High-end real estate agents say they aren’t convinced.
Paul Leys, broker and co-owner at Gustave White Sotheby’s International Realty in Newport, says the tax could have broader financial impact on the state if it deters wealthier homeowners from buying Ocean State properties.
“I certainly don’t see it helping the luxury real estate market, or even the regular real estate market,” Leys said. “We talk about houses over $1 million, and that’s a lot of houses in Rhode Island these days” with rising values across the board.
During a weekly office meeting, an agent recently reported that a buyer had disclosed “they’re not looking in Rhode Island anymore because of this tax,” Leys said.
“I was pretty amazed,” he said. “I wasn’t expecting to hear that from one of my agents, but I did. It’s rather telling.”
“Those investors, they’re really savvy” and may be conscious of even a non-substantial cost increase if they can save money buying in another state, Leys said.
But amid a hot real estate market, Leys doesn’t anticipate the tax will push established property owners out of the Ocean State.
“Theoretically, you might see [home] values going down a little bit,” Leys said. “But if cost of living is going up, and right now we’re still experiencing a lack of inventory, that’s keeping the prices higher in Rhode Island and Newport County.”
Michael Pereira, a real estate agent and president of the Rhode Island Association of Realtors, also harbors concerns.
“I understand that we do have some wealthy people who have vacation homes in Rhode Island,” Pereira said. “But in Rhode Island, $1 million ... could be a three-bedroom ranch in Narragansett that’s been passed down for generations.”
Pereira says he wouldn’t necessarily support the legislation even if it did have a higher cut-off. Instead, he says, he’d like to see legislators focus on simplifying the permitting process to ease in the creation of new housing.
“We appreciate the efforts our legislators are making to try to curb the housing affordability crisis, but I don’t think this is it,” he said.
Pereira does see potential for long-term effects on value, but he doubts listing prices will shift much in the foreseeable future. Wealthy property owners also have resources to contribute significantly to the state’s economy, he says.
And some observers say that even if the tax isn’t a dent in wealthy residents’ wallets, the concept alone is enough to irk property owners, potentially discouraging them from buying property in the Ocean State.
“It’s not that they can’t afford the fee,” said Maura Dowling, a senior lecturer of finance at Bryant University. “But everyone feels ‘nickel and dimed,’ and they hate it. There’s a psychological component.”

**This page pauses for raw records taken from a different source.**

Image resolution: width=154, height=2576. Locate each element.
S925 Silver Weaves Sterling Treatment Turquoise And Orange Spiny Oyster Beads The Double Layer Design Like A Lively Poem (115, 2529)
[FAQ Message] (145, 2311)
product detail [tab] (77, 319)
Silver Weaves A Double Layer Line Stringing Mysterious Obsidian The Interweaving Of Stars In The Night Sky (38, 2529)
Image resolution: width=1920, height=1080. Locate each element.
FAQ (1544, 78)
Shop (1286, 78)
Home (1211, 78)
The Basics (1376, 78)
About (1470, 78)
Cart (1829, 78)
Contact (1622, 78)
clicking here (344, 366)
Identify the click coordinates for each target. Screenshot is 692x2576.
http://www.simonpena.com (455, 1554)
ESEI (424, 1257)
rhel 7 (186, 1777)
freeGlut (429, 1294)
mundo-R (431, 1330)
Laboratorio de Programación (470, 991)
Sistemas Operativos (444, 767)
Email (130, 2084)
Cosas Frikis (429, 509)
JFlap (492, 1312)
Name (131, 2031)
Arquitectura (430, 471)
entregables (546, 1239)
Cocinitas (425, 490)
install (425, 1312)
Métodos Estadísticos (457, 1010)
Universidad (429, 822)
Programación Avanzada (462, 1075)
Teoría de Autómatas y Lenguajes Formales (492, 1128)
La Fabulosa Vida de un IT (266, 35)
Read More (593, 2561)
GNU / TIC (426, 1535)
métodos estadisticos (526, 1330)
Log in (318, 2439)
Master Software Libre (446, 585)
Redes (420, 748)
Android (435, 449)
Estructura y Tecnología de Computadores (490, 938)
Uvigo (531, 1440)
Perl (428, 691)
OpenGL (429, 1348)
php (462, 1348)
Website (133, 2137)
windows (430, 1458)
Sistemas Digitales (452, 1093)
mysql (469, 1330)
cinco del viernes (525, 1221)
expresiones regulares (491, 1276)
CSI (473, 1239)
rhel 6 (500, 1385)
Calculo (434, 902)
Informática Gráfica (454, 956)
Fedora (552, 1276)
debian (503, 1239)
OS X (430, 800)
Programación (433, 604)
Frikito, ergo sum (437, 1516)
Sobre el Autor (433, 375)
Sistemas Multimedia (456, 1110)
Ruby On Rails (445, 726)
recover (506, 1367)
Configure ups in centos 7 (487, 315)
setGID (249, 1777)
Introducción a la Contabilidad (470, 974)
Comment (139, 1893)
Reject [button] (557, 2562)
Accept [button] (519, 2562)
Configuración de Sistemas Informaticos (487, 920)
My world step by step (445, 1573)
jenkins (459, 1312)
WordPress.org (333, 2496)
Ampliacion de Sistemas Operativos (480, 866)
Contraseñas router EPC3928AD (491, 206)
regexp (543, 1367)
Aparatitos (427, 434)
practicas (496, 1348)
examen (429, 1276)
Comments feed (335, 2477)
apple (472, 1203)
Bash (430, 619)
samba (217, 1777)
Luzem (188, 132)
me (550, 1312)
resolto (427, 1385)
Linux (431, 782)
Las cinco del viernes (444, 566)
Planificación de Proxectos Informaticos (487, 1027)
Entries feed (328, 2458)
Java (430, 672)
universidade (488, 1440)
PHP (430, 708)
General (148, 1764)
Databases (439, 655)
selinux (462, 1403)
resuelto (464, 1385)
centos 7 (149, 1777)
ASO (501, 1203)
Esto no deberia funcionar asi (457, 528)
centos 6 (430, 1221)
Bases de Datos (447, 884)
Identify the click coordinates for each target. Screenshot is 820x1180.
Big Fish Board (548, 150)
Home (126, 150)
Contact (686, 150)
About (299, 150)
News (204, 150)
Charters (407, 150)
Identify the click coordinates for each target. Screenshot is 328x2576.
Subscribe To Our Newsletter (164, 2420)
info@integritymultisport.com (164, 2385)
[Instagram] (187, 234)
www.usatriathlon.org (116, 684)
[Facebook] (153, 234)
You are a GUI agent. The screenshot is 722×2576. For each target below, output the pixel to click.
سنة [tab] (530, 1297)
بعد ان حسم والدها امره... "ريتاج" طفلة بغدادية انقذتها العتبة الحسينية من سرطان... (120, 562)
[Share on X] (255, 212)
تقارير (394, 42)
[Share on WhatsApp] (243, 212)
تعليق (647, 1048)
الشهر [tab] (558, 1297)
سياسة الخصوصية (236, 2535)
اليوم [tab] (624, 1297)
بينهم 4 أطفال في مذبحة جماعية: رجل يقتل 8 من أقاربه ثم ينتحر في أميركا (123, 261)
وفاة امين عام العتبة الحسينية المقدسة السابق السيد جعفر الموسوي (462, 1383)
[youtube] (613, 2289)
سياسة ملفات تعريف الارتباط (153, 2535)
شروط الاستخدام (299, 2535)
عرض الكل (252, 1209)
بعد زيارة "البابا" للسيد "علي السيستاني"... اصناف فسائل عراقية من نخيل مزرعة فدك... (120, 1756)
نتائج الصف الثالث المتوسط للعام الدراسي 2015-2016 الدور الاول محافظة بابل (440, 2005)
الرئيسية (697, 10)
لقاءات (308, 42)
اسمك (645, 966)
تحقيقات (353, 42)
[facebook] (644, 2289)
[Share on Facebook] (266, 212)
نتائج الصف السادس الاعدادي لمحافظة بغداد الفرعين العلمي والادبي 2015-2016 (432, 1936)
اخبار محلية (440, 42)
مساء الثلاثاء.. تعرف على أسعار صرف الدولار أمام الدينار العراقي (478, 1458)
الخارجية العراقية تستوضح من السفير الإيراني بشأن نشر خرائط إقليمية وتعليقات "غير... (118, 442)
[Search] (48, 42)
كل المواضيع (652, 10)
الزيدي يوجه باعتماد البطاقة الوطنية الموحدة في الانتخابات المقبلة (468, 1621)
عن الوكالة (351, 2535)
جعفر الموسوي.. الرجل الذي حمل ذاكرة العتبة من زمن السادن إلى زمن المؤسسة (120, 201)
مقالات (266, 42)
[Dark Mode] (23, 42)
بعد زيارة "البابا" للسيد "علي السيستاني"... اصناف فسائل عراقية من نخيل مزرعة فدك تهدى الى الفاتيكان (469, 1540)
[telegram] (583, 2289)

Ramaji says that while some may be upset, he doesn’t expect most property owners will take dramatic actions based on the tax.
“There are definitely going to be some owners reacting negatively to this, but I don’t think that will be a higher percentage of luxury property owners in the state,” Ramaji said.
Conversely, Ramaji says, the legislation could encourage more luxury homeowners to establish a full-time presence in the Ocean State, ultimately spending more of their money in Rhode Island.
Dowling said the state needs to acknowledge and address its affordable housing crisis as a humanitarian issue, but she called the tax “a Band-Aid.”
Housing advocates say that any and all financial resources are needed to close the glaring affordability gap.
“A dedicated funding stream that regularly goes to producing more units – especially affordable units – is a good use of dollars,” said Brenda Clement, director of HousingWorks RI at Roger Williams University. “The people who are cleaning their houses, mowing their lawns, or providing services, working in local retail places and coffee shops in their communities – where are those people going to live?”
Ramaji says that while the additional revenue can aid in the affordable housing crisis, state leaders need to see the effort through in the details.
“The key is execution,” Ramaji said. “Once the revenue is made, what will be the structure of spending this money on affordable housing, and how will the money be directed towards that?”